*Sêmia Mauad/ Opinião MT
A Polícia Civil, por meio da Delegacia Especializada de Combate à Corrupção (Deccor), deflagrou na manhã desta quarta-feira, dia 22 de abril, a Operação Broquel. A ação visa desmantelar um esquema de desvio de benefícios assistenciais e exploração contra internos da Casa de Acolhimento Rogina Marques de Arruda, unidade voltada ao atendimento de homens adultos em situação de rua no município.
O ESQUEMA: PECULATO E INTIMIDAÇÃO
O principal alvo da operação é um ex-gerente da unidade, que ocupou o cargo até 2024. Segundo as investigações coordenadas pela Deccor, o suspeito se aproveitava da extrema vulnerabilidade dos acolhidos, muitos analfabetos, com dificuldades de comunicação, dependência química ou transtornos psiquiátricos, para se apropriar de seus documentos pessoais e cartões bancários.
A polícia identificou que o investigado realizava saques integrais dos benefícios assistenciais e chegava a contrair empréstimos consignados sem autorização. Em um dos casos, foi formalizado um empréstimo de R$ 16 mil em nome de um interno, com fortes indícios de fraude na contratação.
MÃO DE OBRA ESCRAVA E COAÇÃO
Além dos desvios financeiros, as denúncias apontam que o ex-gerente utilizava a mão de obra dos acolhidos para trabalhos não remunerados na propriedade particular dele. Para manter o controle dos valores desviados e garantir o silêncio das vítimas, o suspeito utilizava métodos de intimidação e coação.
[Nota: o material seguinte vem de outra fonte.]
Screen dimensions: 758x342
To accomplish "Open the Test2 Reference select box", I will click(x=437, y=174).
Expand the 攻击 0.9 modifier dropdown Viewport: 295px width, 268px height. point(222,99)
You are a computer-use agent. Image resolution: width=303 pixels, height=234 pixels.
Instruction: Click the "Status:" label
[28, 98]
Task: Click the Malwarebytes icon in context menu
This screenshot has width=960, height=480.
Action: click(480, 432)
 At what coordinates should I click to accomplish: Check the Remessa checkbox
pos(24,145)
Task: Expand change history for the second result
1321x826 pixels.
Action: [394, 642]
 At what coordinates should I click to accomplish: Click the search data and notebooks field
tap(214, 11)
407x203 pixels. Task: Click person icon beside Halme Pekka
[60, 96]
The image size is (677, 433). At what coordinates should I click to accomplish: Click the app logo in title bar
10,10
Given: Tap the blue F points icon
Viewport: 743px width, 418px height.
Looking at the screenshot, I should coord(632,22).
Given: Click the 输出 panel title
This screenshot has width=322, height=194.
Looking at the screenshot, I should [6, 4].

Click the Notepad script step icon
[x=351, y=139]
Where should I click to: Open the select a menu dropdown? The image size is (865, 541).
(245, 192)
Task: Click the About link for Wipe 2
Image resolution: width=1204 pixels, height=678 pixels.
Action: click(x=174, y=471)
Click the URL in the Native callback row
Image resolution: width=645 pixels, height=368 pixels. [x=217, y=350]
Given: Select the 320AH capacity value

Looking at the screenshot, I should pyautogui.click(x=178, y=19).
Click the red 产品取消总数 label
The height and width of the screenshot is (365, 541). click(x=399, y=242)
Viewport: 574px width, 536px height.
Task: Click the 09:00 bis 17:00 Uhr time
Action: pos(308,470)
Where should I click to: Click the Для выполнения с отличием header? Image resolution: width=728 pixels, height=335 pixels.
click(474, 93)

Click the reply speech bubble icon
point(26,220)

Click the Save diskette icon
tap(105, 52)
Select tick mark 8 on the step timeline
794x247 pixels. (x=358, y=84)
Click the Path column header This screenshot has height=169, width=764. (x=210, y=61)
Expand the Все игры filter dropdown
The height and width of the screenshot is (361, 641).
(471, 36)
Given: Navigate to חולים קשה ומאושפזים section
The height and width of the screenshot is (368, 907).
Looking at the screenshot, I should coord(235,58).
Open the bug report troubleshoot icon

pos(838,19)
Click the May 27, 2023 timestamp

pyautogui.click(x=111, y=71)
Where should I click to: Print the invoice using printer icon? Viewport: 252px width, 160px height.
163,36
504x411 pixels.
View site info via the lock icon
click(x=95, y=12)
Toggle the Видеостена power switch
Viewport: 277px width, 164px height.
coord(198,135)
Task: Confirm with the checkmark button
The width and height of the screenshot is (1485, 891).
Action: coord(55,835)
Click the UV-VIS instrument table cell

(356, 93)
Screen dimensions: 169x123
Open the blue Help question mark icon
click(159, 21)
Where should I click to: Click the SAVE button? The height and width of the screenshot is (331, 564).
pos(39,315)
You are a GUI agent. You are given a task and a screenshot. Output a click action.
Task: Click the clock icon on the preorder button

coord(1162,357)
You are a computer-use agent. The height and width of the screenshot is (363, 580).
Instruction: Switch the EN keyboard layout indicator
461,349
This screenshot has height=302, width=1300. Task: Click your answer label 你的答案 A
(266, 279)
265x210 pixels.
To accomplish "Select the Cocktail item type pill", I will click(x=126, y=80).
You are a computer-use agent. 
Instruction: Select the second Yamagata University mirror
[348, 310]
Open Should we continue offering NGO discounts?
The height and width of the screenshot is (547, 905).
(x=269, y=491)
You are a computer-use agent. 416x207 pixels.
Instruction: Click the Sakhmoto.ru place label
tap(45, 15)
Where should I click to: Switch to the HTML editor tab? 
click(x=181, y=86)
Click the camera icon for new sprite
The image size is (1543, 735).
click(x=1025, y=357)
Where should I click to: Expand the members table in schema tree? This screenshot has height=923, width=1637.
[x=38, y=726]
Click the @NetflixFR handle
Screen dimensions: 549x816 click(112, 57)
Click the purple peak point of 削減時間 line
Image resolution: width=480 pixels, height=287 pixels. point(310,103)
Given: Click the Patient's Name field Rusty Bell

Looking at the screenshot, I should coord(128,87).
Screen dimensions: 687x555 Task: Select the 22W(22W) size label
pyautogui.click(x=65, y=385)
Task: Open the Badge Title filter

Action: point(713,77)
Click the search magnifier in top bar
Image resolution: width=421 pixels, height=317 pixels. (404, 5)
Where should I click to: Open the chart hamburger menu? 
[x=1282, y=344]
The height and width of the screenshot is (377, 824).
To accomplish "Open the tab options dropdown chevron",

Vale ressaltar que o regimento das Casas de Acolhimento proíbe terminantemente a retenção de documentos ou valores como condição para a permanência no local.
MEDIDAS JUDICIAIS
O investigado, que atualmente ocupava outro cargo na Secretaria Municipal de Saúde de Várzea Grande, foi afastado imediatamente da função pública por determinação judicial. A Justiça também determinou impedimento de nova nomeação ou contratação pelo Poder Público Municipal, proibição de manter contato com as vítimas e proibição de acesso às dependências da Secretaria Municipal de Assistência Social de Várzea Grande.